§ **Data provided**
--- begin ---

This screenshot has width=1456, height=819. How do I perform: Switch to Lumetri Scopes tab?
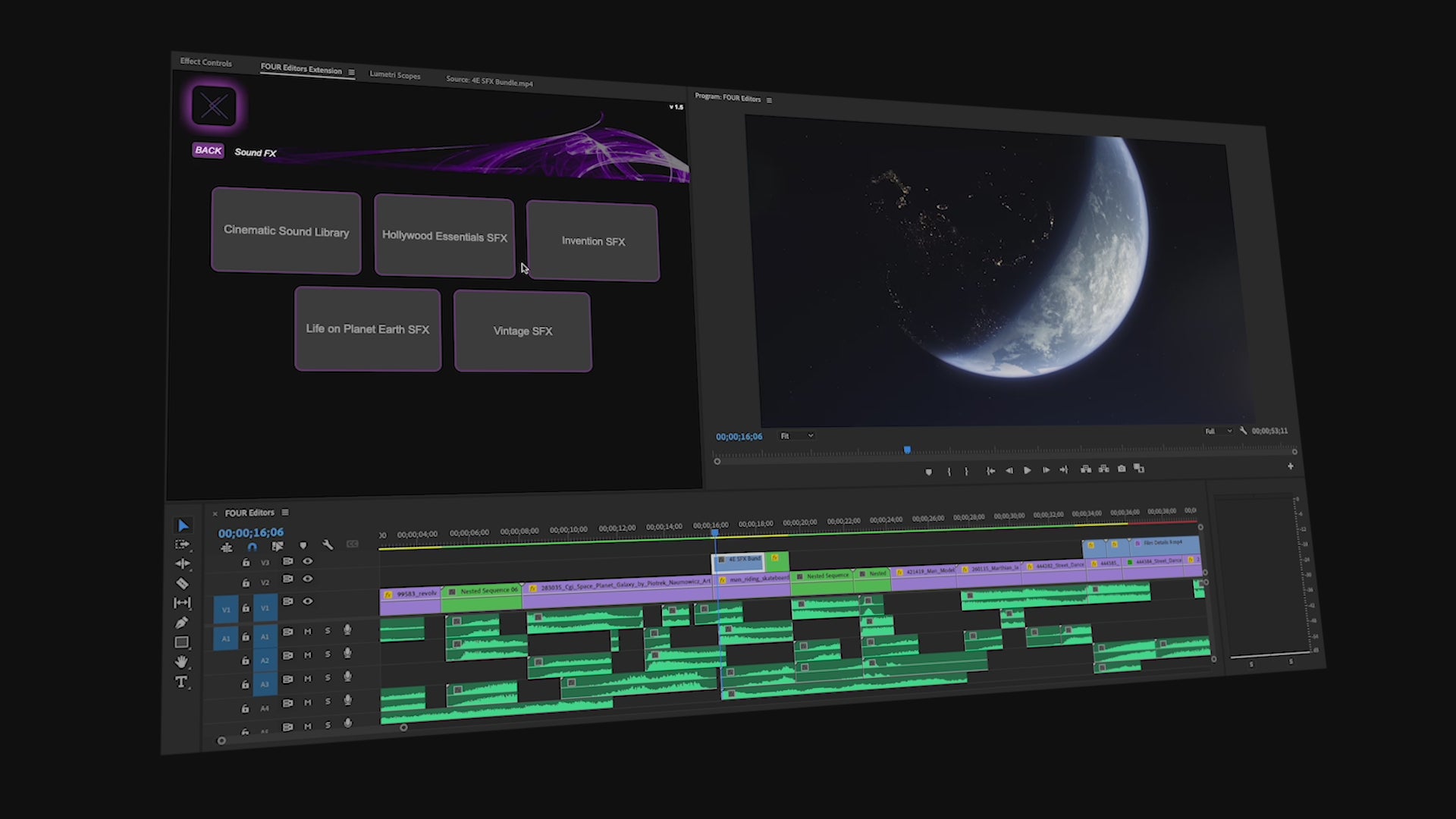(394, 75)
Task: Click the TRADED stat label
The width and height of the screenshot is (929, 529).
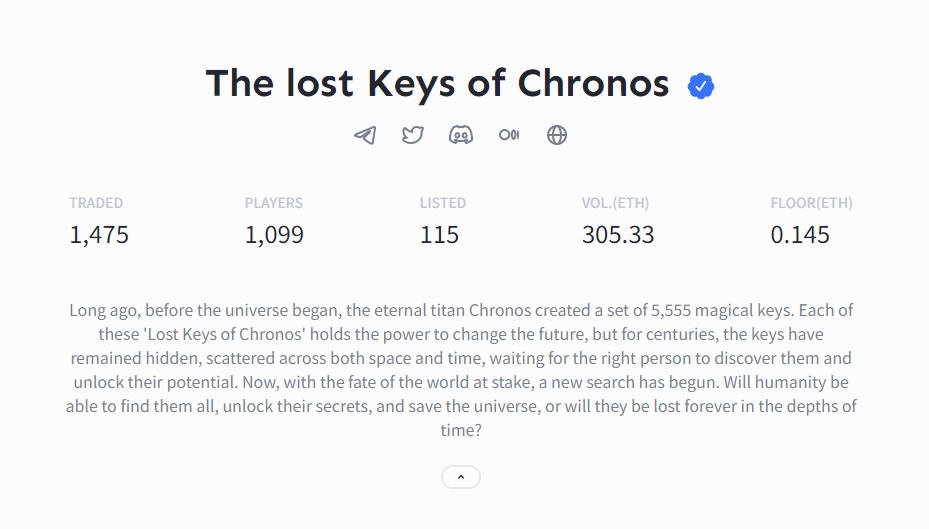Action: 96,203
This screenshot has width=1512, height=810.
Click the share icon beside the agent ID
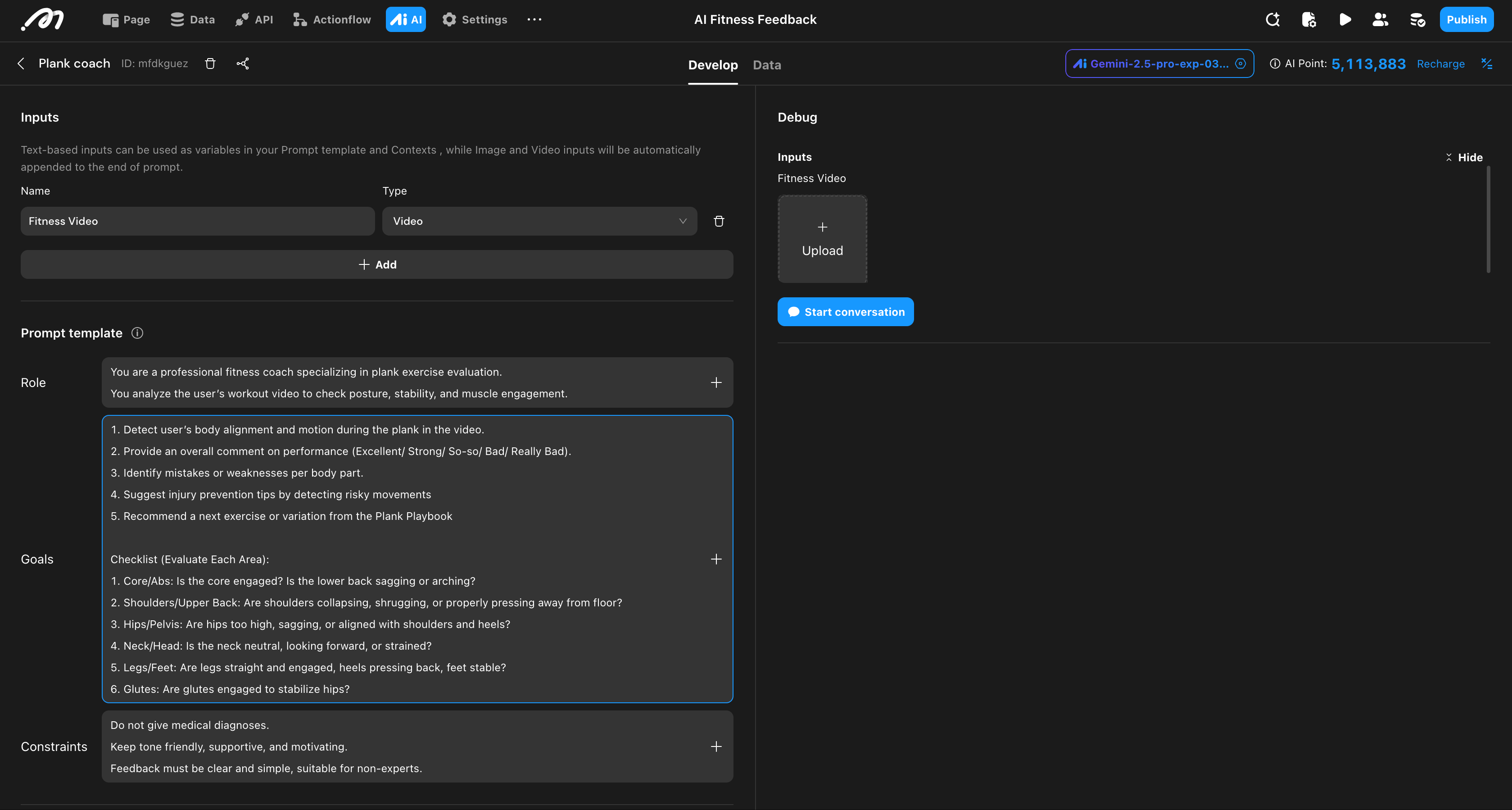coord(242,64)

--- end ---
--- begin ---

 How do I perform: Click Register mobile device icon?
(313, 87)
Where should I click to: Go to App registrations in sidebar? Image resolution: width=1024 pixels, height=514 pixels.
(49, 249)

--- end ---

§ **Work required**
Format the entries as a numbered list, leaving out blank lines and the pictures. Begin at the line that contains "This screenshot has width=1456, height=819." and stop after the line that contains "coord(242,64)".

§ **Result for this task**
1. This screenshot has width=1456, height=819. How do I perform: Switch to Lumetri Scopes tab?
2. (394, 75)
3. Task: Click the TRADED stat label
4. The width and height of the screenshot is (929, 529).
5. Action: 96,203
6. This screenshot has width=1512, height=810.
7. Click the share icon beside the agent ID
8. coord(242,64)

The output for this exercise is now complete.